ON THIS PAGE
IBA Monitoring of Devices in Drain Mode
A prebuilt IBA (intent-based analytics) probe is available in Juniper Apstra. You can activate it by instantiating a predefined probe named “Drain traffic anomaly”. The required value for Threshold in bps works as follows:
- Value is the net sum of traffic on all hosted_interfaces
- This does not include traffic on the Ethernet management port which is not part of the probe measurement
- These interfaces include all L3 BGP enabled paths
- Server facing interfaces are shut during Drain Mode and are not part of this calculation
- The threshold describes the amount of traffic you wish to be alerted on (above the value) if devices are in the Drain state
- This ensures that you do not perform actual maintenance operations on a device that has not been fully drained.
Example
Spine1 is connected to 4 leaf switches, each connection runs the eBGP routing process.
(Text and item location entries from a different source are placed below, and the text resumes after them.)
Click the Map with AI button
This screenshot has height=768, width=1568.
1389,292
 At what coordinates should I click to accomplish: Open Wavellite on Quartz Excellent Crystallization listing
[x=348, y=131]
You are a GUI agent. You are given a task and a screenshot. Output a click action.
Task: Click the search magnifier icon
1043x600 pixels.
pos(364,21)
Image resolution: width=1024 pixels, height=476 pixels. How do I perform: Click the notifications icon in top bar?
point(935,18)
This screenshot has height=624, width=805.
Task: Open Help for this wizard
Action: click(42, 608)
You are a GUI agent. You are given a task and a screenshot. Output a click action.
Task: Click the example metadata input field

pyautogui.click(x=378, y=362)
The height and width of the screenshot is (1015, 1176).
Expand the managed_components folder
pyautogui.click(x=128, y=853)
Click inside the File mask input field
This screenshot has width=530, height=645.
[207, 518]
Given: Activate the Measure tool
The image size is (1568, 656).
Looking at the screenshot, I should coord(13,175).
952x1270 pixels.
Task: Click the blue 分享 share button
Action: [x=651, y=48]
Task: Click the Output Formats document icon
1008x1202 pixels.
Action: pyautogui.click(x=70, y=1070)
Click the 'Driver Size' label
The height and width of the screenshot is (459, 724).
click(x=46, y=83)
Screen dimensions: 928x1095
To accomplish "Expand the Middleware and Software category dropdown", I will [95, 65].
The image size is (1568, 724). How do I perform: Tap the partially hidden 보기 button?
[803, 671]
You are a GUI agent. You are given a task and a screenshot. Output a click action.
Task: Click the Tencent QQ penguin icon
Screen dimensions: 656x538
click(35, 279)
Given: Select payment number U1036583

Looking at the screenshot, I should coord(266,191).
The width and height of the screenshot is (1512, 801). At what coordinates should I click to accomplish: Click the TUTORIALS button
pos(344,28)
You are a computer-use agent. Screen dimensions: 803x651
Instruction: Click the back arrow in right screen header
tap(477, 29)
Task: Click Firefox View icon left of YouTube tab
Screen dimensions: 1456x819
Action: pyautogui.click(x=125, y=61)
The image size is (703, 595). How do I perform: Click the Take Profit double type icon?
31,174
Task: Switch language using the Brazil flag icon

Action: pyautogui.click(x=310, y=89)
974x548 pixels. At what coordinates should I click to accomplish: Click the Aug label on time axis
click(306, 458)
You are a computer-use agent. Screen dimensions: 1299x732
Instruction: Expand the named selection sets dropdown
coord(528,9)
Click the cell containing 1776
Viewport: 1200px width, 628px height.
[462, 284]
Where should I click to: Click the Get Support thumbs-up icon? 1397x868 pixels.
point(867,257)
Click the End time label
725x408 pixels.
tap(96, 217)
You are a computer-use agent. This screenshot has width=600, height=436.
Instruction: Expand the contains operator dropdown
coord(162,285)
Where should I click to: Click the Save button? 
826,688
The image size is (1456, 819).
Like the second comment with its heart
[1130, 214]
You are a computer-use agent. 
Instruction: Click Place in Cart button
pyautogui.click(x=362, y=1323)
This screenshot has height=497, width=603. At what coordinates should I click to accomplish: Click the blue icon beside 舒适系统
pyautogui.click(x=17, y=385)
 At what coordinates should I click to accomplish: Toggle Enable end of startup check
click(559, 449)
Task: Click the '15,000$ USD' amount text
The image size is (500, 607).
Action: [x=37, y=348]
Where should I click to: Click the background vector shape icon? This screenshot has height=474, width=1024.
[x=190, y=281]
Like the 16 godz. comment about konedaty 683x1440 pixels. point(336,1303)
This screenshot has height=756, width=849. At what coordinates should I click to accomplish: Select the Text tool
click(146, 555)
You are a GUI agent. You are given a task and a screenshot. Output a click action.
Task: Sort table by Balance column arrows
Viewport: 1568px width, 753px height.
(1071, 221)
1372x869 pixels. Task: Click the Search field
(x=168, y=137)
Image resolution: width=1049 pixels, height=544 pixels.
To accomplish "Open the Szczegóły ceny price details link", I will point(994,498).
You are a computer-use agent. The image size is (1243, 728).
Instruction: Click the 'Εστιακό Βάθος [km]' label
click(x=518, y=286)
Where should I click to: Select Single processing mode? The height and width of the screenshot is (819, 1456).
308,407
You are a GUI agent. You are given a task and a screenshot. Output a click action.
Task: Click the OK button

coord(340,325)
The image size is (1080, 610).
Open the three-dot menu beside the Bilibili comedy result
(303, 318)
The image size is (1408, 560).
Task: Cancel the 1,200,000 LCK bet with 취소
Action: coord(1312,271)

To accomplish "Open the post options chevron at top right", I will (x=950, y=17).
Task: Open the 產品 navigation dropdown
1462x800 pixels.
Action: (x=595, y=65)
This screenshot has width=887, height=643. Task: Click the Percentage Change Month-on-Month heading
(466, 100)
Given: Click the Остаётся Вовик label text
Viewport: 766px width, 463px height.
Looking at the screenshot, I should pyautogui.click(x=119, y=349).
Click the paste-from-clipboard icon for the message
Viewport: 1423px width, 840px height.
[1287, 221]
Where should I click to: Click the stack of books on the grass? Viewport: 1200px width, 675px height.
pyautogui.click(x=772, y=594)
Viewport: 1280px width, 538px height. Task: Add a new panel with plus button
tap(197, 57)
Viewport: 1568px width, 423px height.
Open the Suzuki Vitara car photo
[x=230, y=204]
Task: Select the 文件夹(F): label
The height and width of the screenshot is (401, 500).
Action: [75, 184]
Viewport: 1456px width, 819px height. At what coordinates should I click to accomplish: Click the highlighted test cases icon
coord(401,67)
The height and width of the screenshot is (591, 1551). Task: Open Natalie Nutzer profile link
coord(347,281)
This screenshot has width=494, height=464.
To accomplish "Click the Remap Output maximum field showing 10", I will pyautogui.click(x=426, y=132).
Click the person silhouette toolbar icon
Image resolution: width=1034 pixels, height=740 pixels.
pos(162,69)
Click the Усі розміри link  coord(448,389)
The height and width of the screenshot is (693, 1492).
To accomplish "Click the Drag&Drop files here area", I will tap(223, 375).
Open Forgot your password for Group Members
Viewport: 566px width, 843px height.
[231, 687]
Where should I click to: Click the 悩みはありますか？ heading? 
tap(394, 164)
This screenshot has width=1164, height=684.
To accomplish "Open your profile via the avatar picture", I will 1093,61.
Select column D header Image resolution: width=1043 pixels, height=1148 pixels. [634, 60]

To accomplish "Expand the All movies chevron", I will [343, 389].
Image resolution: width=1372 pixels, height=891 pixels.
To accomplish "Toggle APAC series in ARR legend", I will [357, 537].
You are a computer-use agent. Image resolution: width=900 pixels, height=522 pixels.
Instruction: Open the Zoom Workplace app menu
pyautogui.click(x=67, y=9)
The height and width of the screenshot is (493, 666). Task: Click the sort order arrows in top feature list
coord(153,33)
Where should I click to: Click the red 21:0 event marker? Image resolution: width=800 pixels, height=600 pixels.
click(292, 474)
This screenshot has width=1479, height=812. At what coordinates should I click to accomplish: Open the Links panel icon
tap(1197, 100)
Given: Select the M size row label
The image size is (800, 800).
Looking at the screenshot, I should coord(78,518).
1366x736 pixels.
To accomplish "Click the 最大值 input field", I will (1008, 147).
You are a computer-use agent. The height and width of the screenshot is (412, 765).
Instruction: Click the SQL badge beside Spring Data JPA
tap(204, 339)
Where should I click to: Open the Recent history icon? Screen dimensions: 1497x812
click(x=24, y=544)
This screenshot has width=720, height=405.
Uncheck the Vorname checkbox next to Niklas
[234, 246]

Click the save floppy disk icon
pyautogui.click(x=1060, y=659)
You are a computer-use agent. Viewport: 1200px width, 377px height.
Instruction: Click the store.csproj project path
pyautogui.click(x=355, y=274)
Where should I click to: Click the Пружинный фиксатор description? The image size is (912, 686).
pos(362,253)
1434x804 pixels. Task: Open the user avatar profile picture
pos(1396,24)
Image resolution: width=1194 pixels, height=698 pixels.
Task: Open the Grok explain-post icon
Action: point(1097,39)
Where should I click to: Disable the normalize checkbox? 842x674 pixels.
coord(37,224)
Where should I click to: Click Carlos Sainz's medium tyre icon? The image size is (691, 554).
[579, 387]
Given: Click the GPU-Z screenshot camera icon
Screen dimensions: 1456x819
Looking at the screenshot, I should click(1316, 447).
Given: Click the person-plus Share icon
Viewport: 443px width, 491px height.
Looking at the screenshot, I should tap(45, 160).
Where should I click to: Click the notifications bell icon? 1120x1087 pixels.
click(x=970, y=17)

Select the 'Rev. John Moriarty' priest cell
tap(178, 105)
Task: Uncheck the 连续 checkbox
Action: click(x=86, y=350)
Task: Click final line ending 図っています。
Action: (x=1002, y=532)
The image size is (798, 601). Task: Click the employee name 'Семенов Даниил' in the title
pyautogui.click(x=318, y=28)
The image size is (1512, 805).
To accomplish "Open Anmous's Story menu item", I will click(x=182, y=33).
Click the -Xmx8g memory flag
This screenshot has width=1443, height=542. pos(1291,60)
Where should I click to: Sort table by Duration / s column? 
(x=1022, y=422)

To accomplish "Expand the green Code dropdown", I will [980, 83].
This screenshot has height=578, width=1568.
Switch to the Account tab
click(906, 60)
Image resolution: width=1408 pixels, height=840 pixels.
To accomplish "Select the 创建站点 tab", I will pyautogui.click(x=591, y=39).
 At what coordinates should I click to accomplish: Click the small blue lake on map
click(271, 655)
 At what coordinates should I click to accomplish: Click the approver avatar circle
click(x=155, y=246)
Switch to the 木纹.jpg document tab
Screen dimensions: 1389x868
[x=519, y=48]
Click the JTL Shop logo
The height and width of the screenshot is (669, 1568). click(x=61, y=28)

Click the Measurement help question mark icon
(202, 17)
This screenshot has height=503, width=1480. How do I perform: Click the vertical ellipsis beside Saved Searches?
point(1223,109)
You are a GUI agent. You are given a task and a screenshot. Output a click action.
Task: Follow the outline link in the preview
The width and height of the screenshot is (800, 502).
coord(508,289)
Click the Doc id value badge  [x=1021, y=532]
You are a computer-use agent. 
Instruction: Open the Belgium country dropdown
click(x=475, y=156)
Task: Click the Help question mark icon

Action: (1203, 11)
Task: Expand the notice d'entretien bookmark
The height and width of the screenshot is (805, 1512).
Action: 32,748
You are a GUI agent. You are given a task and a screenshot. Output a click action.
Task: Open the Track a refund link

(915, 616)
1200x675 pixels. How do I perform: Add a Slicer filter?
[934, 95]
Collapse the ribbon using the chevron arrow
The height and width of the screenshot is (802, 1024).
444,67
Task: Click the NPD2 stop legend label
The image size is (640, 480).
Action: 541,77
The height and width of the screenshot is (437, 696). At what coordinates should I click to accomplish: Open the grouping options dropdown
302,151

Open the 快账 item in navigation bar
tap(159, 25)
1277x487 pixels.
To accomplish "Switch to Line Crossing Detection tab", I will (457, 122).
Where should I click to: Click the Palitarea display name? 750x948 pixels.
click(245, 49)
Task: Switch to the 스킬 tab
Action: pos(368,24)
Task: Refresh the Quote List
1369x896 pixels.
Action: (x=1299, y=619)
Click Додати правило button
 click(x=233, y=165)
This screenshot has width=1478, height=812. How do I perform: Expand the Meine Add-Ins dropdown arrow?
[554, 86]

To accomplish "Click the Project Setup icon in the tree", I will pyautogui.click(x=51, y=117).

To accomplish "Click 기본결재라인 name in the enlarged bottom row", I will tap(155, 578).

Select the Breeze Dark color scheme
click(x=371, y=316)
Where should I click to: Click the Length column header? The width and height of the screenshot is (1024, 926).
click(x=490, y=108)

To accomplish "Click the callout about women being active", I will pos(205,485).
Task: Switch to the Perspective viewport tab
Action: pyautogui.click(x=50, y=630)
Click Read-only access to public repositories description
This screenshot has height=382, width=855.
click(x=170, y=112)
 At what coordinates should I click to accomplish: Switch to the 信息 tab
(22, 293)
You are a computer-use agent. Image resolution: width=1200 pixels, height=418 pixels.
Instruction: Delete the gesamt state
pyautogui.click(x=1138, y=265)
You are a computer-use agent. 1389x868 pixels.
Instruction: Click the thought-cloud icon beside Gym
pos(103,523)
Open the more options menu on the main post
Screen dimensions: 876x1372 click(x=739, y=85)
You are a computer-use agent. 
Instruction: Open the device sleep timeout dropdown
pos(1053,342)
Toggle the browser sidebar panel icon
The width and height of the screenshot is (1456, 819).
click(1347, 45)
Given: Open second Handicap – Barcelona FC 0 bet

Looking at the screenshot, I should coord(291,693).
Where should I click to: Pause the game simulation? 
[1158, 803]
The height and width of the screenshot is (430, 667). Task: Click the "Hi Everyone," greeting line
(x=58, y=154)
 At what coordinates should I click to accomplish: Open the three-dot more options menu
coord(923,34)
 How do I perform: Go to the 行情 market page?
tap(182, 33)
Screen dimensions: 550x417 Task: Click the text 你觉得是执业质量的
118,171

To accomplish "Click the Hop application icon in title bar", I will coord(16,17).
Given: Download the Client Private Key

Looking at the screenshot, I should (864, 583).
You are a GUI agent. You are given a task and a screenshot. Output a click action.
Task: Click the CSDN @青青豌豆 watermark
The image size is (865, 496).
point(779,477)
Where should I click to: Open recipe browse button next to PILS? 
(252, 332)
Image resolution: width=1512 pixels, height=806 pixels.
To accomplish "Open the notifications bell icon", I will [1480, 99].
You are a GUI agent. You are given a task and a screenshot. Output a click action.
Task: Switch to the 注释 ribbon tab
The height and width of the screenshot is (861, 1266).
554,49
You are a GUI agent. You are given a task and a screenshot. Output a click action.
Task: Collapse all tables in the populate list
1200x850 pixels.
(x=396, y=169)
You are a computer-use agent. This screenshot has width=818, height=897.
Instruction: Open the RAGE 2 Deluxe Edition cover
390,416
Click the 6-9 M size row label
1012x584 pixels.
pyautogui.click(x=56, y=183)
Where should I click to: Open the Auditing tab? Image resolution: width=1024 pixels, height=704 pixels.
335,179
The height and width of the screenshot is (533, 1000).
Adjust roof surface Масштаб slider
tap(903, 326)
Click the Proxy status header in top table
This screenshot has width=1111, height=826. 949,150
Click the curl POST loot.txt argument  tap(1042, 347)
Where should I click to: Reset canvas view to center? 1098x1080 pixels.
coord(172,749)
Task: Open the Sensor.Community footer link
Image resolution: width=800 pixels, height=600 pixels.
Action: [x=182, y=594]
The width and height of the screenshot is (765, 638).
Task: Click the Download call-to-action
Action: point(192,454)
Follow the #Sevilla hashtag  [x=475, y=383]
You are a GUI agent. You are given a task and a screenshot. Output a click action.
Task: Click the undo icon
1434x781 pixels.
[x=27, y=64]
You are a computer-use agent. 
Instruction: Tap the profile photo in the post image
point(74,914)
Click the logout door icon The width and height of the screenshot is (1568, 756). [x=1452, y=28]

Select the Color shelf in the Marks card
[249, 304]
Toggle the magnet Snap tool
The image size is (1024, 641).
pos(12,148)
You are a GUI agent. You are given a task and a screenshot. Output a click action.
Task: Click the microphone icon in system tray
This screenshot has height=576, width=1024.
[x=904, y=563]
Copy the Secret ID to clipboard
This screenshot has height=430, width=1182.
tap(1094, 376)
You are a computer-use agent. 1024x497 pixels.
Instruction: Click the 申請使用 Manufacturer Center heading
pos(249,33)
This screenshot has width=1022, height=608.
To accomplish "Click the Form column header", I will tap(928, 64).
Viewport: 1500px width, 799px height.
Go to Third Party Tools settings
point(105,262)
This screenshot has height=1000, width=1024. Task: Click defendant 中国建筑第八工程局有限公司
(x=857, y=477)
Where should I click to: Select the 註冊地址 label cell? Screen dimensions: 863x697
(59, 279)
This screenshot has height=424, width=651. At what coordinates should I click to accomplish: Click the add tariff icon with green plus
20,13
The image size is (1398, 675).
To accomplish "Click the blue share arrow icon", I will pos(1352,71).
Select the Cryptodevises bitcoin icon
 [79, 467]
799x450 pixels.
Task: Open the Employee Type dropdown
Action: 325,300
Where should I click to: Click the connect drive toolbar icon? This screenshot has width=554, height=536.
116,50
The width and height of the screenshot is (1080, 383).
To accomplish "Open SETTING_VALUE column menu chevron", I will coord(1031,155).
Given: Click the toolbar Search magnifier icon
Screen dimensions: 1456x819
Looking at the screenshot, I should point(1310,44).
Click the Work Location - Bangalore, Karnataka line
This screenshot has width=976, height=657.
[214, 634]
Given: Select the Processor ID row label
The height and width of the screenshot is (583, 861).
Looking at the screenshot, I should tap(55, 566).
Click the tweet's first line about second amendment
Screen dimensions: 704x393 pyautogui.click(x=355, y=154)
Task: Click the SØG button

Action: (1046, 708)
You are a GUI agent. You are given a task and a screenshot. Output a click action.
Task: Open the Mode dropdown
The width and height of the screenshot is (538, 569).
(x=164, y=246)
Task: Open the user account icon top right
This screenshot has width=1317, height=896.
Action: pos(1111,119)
All application (server) based traffic flows are rehashed via ECMP onto other links and the basic BGP neighbor updates are still running. In a lab example with a small topology, this is effectively 1.5KBPS per link. With 4 neighbors, the total traffic we expect to remain on the devices is approximately 6KBPS. If we set the probe Threshold in bps to 10KBPS (10000), the probe generates anomalies if there is more than 10K on all of the 4 interfaces combined.
Recommended Usage
Enable the probe with 100KBPS and leave it running in all Blueprints. When a device enters the Drain state, an anomaly appears as the traffic is removed from the links. This anomaly should only exist for a few seconds. If the anomaly does not clear, the device is not fully in Drain Mode. Once the anomaly clears, you are free to switch the device to the Ready state to take it out of service completely. It is also possible that you will not see the anomaly as it may appear and disappear very quickly.